After meeting back up with Malc, we decided to go and check out a steakhouse we had walked past about a hundred times already, just off Times Square. On a poster on their window they were advertising huge T-Bone steaks. `Try one if you dare! ` It was screaming at anyone passing within about five blocks. Malc didn’t actually fancy it and ordered a regular steak. Not me;

“One of those big fellas please, and make it snappy”.

“Take a seat buddy, and prepare yourself”. 

I sat and prepared myself for a good twenty minutes before a waiter strolled over with an impressively large plate, on which I was expecting to see half a cow sizzling away. 

“Huge T-Bone, you call that a huge flipping T-Bone?!” I felt like screaming when the plate was put down in front of me.

What a disappointment! Maybe if my name was Fido or Rex or Bouncer or some other pet dogs name I would have enjoyed it more. In case you haven’t yet guessed, it was all bone. As the saying goes; I’ve seen more meat on a butcher’s pencil!

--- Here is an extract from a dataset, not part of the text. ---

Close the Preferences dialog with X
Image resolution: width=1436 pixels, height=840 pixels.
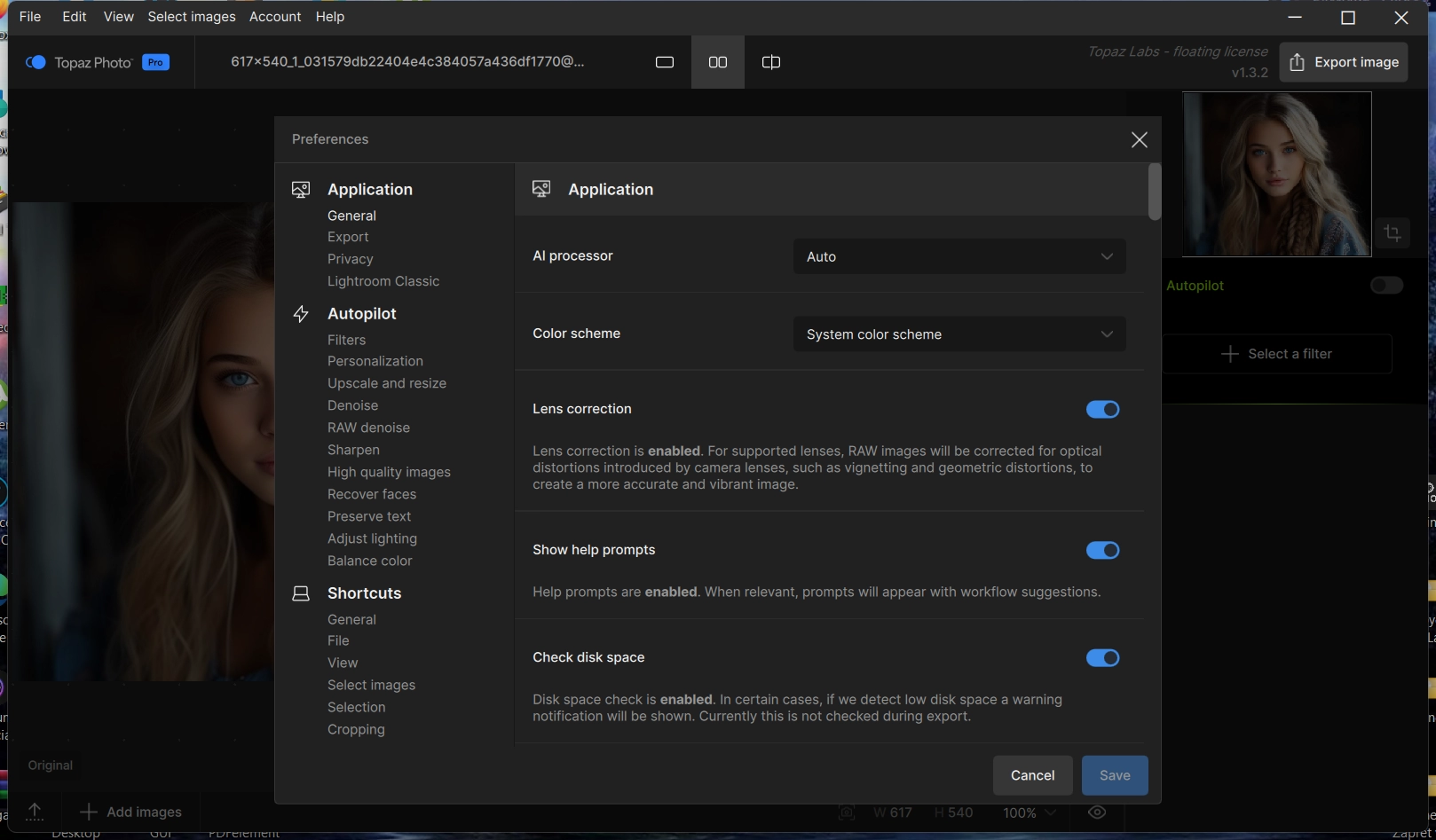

There was only one way to put this fiasco behind me. Three words to Malc was all it took; “fancy a pint?” 

***************​


----------



## Robinjazz (Sep 26, 2011)

Congratulations, beautiful piece.

I believe the site of the park was originally planned for Lower Manhattan (near Houston Street) and the builders intended to have its length (almost 3 miles) extend east to west. Luckily, the site was moved uptown, and the park's length changed to run from south to north; the original plan would have created a traffic nightmare for the city when the automobile arrived.


Note: My dad used to work in Central Park. I loved going up there when I was young. The zoo and the lake on 59th Street were my favorite places. Did you visit the castle in the park located near the Museum of Natural History? The castle is gorgeous and so peaceful.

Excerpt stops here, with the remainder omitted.